- **Aim of the task**: In your answer, repeat each line of the data exactly.

- **Extracted entries**:
----
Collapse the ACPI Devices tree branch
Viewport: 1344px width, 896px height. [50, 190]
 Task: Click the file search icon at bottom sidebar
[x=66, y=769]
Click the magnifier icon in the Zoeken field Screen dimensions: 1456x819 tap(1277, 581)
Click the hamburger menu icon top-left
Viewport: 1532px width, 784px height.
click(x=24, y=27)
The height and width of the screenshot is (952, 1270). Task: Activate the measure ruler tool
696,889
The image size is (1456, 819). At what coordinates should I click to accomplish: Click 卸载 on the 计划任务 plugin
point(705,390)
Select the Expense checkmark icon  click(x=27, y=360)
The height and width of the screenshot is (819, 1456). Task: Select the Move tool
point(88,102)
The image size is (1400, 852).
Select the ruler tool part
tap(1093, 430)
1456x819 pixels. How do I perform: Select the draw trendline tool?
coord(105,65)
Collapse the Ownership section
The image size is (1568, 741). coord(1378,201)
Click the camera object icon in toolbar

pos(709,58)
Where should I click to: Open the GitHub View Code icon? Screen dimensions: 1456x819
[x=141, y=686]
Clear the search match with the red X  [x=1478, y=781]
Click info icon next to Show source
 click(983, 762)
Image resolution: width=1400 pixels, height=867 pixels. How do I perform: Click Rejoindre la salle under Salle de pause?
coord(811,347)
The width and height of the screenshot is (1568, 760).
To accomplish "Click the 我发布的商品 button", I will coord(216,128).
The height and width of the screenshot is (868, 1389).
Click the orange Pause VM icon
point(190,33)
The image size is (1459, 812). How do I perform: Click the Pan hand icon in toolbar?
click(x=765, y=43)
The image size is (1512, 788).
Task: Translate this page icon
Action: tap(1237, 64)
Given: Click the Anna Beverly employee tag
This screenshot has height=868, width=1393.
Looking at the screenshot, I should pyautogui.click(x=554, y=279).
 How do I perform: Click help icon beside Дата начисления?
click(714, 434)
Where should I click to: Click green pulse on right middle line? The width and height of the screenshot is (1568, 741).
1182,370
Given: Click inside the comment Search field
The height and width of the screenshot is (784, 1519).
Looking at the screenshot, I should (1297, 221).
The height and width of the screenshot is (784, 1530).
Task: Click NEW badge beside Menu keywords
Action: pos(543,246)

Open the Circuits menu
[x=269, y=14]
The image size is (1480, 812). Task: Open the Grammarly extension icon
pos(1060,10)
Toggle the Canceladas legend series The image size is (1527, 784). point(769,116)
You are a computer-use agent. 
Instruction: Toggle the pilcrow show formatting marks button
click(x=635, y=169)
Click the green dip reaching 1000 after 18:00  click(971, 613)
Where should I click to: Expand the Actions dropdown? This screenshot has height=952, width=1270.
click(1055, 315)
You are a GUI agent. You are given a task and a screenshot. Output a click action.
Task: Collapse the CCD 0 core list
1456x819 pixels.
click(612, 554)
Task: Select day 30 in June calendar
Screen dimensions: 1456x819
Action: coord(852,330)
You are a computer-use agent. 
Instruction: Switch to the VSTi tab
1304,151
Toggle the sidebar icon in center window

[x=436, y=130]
----
- **Written solution**:
Collapse the ACPI Devices tree branch
Viewport: 1344px width, 896px height. [50, 190]
 Task: Click the file search icon at bottom sidebar
[x=66, y=769]
Click the magnifier icon in the Zoeken field Screen dimensions: 1456x819 tap(1277, 581)
Click the hamburger menu icon top-left
Viewport: 1532px width, 784px height.
click(x=24, y=27)
The height and width of the screenshot is (952, 1270). Task: Activate the measure ruler tool
696,889
The image size is (1456, 819). At what coordinates should I click to accomplish: Click 卸载 on the 计划任务 plugin
point(705,390)
Select the Expense checkmark icon  click(x=27, y=360)
The height and width of the screenshot is (819, 1456). Task: Select the Move tool
point(88,102)
The image size is (1400, 852).
Select the ruler tool part
tap(1093, 430)
1456x819 pixels. How do I perform: Select the draw trendline tool?
coord(105,65)
Collapse the Ownership section
The image size is (1568, 741). coord(1378,201)
Click the camera object icon in toolbar

pos(709,58)
Where should I click to: Open the GitHub View Code icon? Screen dimensions: 1456x819
[x=141, y=686]
Clear the search match with the red X  [x=1478, y=781]
Click info icon next to Show source
 click(983, 762)
Image resolution: width=1400 pixels, height=867 pixels. How do I perform: Click Rejoindre la salle under Salle de pause?
coord(811,347)
The width and height of the screenshot is (1568, 760).
To accomplish "Click the 我发布的商品 button", I will coord(216,128).
The height and width of the screenshot is (868, 1389).
Click the orange Pause VM icon
point(190,33)
The image size is (1459, 812). How do I perform: Click the Pan hand icon in toolbar?
click(x=765, y=43)
The image size is (1512, 788).
Task: Translate this page icon
Action: tap(1237, 64)
Given: Click the Anna Beverly employee tag
This screenshot has height=868, width=1393.
Looking at the screenshot, I should pyautogui.click(x=554, y=279).
 How do I perform: Click help icon beside Дата начисления?
click(714, 434)
Where should I click to: Click green pulse on right middle line? The width and height of the screenshot is (1568, 741).
1182,370
Given: Click inside the comment Search field
The height and width of the screenshot is (784, 1519).
Looking at the screenshot, I should (1297, 221).
The height and width of the screenshot is (784, 1530).
Task: Click NEW badge beside Menu keywords
Action: pos(543,246)

Open the Circuits menu
[x=269, y=14]
The image size is (1480, 812). Task: Open the Grammarly extension icon
pos(1060,10)
Toggle the Canceladas legend series The image size is (1527, 784). point(769,116)
You are a computer-use agent. 
Instruction: Toggle the pilcrow show formatting marks button
click(x=635, y=169)
Click the green dip reaching 1000 after 18:00  click(971, 613)
Where should I click to: Expand the Actions dropdown? This screenshot has height=952, width=1270.
click(1055, 315)
You are a GUI agent. You are given a task and a screenshot. Output a click action.
Task: Collapse the CCD 0 core list
1456x819 pixels.
click(612, 554)
Task: Select day 30 in June calendar
Screen dimensions: 1456x819
Action: coord(852,330)
You are a computer-use agent. 
Instruction: Switch to the VSTi tab
1304,151
Toggle the sidebar icon in center window

[x=436, y=130]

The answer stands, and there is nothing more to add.